Evet, hastaların istediği zaman osbir çekebiliyor olması, kesinlikle iyi olmanın ve iyiye doğru dört nala gidiyor olmanın işareti sayılmalı...
Şimdi osbir çekmenin pek zevkli bir iş olmadığını unutmuş olsamda, saf sevgiyle arzulanıldığımı bildiğim o bir kaç dakikaya anca sığan yıllar önceki anıları düşünürken sikime asılınca, zevk almaktan çok nostaljik bir mutlulukla dolup tebessüm ederken boşalmak kesinlikle çok rahatlatıcı, kesinlikle çok huzurlu...
Piçimin uyanıp Hulk'a dönüşmesi öyle çok da kolay olmuyor ama daha bi kaç ay öncesine kadar sadece çiş yapmak için kullandığım ve çiş yaparken sikim olduğunu fark ettiğim zamanlarımı düşününce, şimdiki hali için baya baya BÜYÜK bi ilerleme kaydettiğimi, hastalığımın ağır dönemlerini geride bıraktığımı rahatlıkla söyleyebilirim.
Sahi sizin de hiç öyle oldu mu?

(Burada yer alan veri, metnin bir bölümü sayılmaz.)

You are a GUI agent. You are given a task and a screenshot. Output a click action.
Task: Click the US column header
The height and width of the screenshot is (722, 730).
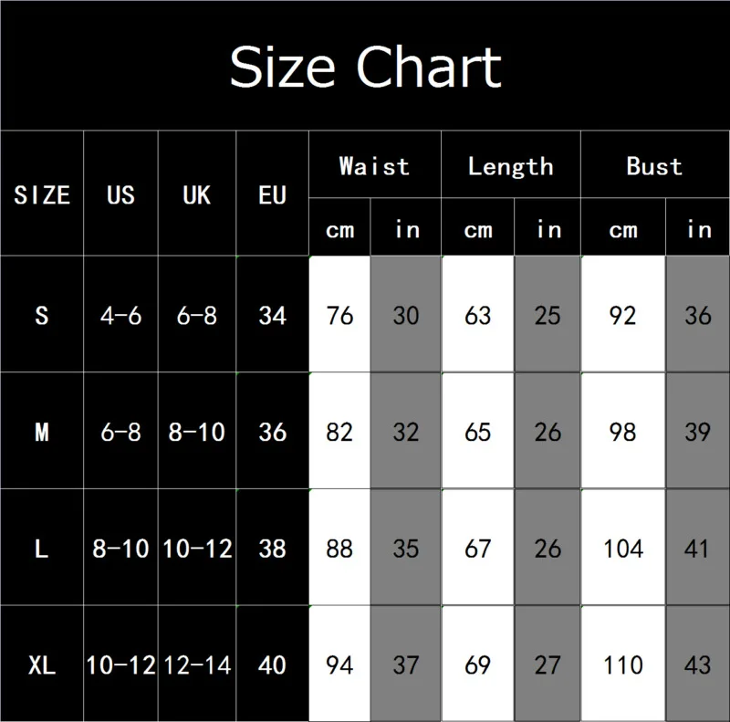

Yani günlük hayat içerisinde cinsel organlarınızı kullanırken onların farkına vardığınız, sikinizi sadece çiş yaparken, ya da bacak aranızda hayatın kaymağı olan bir sik değil de, sanki küçük bi et parçasının var olduğunu düşündüğünüz zamanlarınız oldu mu?
Şahsen ben, bizzat kendim şimdi o zamanlarımdayım...
Hastalandığımı fark edip kabullenmeye başladığımda, sanki Allahıma daha yakın gibiydim. Üstelik hastalık öncesi, yani sağlıklıyken kıldığım namazlarda, ara sıra aklıma geldiği için ettiğim içten dualarda veya en inançlı insanların doluştuğu güya uhrevi ortamlarda bile kendimi Allah'a bu kadar yakın hissetmemiştim. Ama şimdi hastanede bi ziyaretçi olarak değil de, hasta olarak bulunuyorken, adeta bi anda imana gelmiş ve tek başıma kaldığım bazı anlarda, ellerimi açıp Allah'tan bir bir istekte bulunarak dua ederken gözyaşlarımı tutamıyordum...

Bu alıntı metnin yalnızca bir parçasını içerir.